### Aufgaben
- 1) Gib einen Teil des Textausschnitts zur Sapienza-Episode wörtlich wieder, beginnend bei „Agent 47 versteht“ und endend bei „die Gegend rennt.“.
- 2) Nenne, an welcher Küste das kleine Städtchen laut dem Textausschnitt zur Sapienza-Episode liegt.

### Textausschnitt
────────

Ein Mord und das Leben geht weiter

Agent 47 versteht sich eher als Gourmet des Tötens.
Eigentlich bringt die Sapienza-Episode so viel mit, um sogar am Gold-Award bzw. einem sehr guten Eindruck zu schnuppern. Dass es dafür aber noch nicht reicht, liegt abseits kleiner technischer Probleme wie der fehlerhaften Kollisionsabfrage oder den ewigen Ladezeiten auf den Konsolen vor allem am Figurenverhalten: Oft stellt sich die KI einfach zu schusselig an, auch wenn sie ihr Umfeld genau beobachtet und agiert, sobald sie Verdacht schöpft. Trotzdem lässt sie sich bereits in dieser Phase oft zu leicht austricksen. Im Alarmzustand bzw. bei der Jagd wirken die Wachen sogar oft wie ein aufgeschreckter Hühnerhaufen, der ziemlich planlos durch die Gegend rennt.

Was ebenfalls negativ auffällt, sind die Reaktionen nach einem Attentat. Ja klar gibt es unmittelbar nach dem Mord einen Aufschrei, doch danach gehen Akteure wie Gärtner, Bedienstete, Wachen oder Köche und sogar andere Zielpersonen wieder viel zu schnell in ihren einfachen Tagesalltag über. Ich hätte es z.B. gerne gesehen, wenn die eigenen Aktionen noch stärkere Reaktionen nach sich ziehen würden. Ein Beispiel: Wenn ich die Laborleiterin öffentlich eliminiere und Zeugen den Anschlag beobachten, wäre es klasse, wenn als Folge dessen die Sicherheitsvorkehrungen im Labor erhöht würden und auch Silvio Caruso von seiner normalen Route abweichen würde. Das würde nicht nur die Variationsvielfalt noch weiter erhöhen, sondern auch die unauffälligen Kills fördern oder stärker dazu motivieren, beim nächsten Anlauf die Reihenfolge der Attentate bzw. Aktionen zu verändern.

Fazit

Hui, dieser Ausflug nach Sapienza hat richtig Spaß gemacht! Und ich bin immer noch dabei, weitere Wege in diesem riesigen, wunderschön gestalteten Areal zu entdecken und nach alternativen Methoden Ausschau zu halten, um die Ziele möglichst kreativ und cool aus dem Weg zu räumen. Das kleine Städtchen an der italienischen Amalfiküste ist ein großartiger Spielplatz, der den Ausflug auf die Pariser Modenschau in jeder Hinsicht übertrifft, auch wenn sich einige Optionen für Attentate oder Ablenkungsmanöver bereits wiederholen. Die größten Kritikpunkte des Einstiegs bleiben aber auch in der zweiten Episode bestehen: Zum einen stört weiterhin das KI-Verhalten das Gesamtbild, das sich nicht immer nachvollziehen lässt und damit die Glaubwürdigkeit des Szenarios beeinträchtigt. Zum anderen werden vor allem auf den Konsolen die Neuversuche angesichts langer Ladezeiten zur Geduldsprobe, während die Story zwar neugierig macht, aber immer noch nicht richtig vorangeht. Beim bevorstehenden Trip nach Marokko liefert IO Interactive hoffentlich nicht nur einen ähnlich faszinierenden Schauplatz, sondern sollte auch langsam etwas mehr Schwung in die Handlung bringen.

────────

### Angezeigte Einträge
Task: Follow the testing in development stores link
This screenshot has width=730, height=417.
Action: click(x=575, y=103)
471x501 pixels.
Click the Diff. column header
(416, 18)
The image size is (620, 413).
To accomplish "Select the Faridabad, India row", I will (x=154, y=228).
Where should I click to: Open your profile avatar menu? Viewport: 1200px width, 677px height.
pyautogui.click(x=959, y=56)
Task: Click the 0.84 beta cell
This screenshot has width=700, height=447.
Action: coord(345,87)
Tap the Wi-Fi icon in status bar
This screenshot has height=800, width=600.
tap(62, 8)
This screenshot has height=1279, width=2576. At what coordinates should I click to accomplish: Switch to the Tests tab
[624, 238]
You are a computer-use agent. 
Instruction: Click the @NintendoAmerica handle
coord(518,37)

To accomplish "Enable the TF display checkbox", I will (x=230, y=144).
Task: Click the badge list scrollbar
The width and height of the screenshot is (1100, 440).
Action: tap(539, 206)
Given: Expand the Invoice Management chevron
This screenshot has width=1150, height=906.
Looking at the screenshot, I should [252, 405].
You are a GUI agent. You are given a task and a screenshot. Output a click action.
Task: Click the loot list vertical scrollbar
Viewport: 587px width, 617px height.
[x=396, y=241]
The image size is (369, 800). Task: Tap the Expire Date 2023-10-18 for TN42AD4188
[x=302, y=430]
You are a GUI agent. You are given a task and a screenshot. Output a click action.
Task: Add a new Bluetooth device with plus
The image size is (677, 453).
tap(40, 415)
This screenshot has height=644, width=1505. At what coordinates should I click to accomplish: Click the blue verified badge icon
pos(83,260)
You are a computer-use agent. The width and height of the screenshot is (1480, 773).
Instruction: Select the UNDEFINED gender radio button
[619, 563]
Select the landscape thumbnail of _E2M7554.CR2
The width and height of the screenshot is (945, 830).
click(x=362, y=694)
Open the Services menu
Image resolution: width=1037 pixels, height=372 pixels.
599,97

────────

### Gelöste Aufgaben
- 1)
Agent 47 versteht sich eher als Gourmet des Tötens.
Eigentlich bringt die Sapienza-Episode so viel mit, um sogar am Gold-Award bzw. einem sehr guten Eindruck zu schnuppern. Dass es dafür aber noch nicht reicht, liegt abseits kleiner technischer Probleme wie der fehlerhaften Kollisionsabfrage oder den ewigen Ladezeiten auf den Konsolen vor allem am Figurenverhalten: Oft stellt sich die KI einfach zu schusselig an, auch wenn sie ihr Umfeld genau beobachtet und agiert, sobald sie Verdacht schöpft. Trotzdem lässt sie sich bereits in dieser Phase oft zu leicht austricksen. Im Alarmzustand bzw. bei der Jagd wirken die Wachen sogar oft wie ein aufgeschreckter Hühnerhaufen, der ziemlich planlos durch die Gegend rennt.

- 2) An der italienischen Amalfiküste.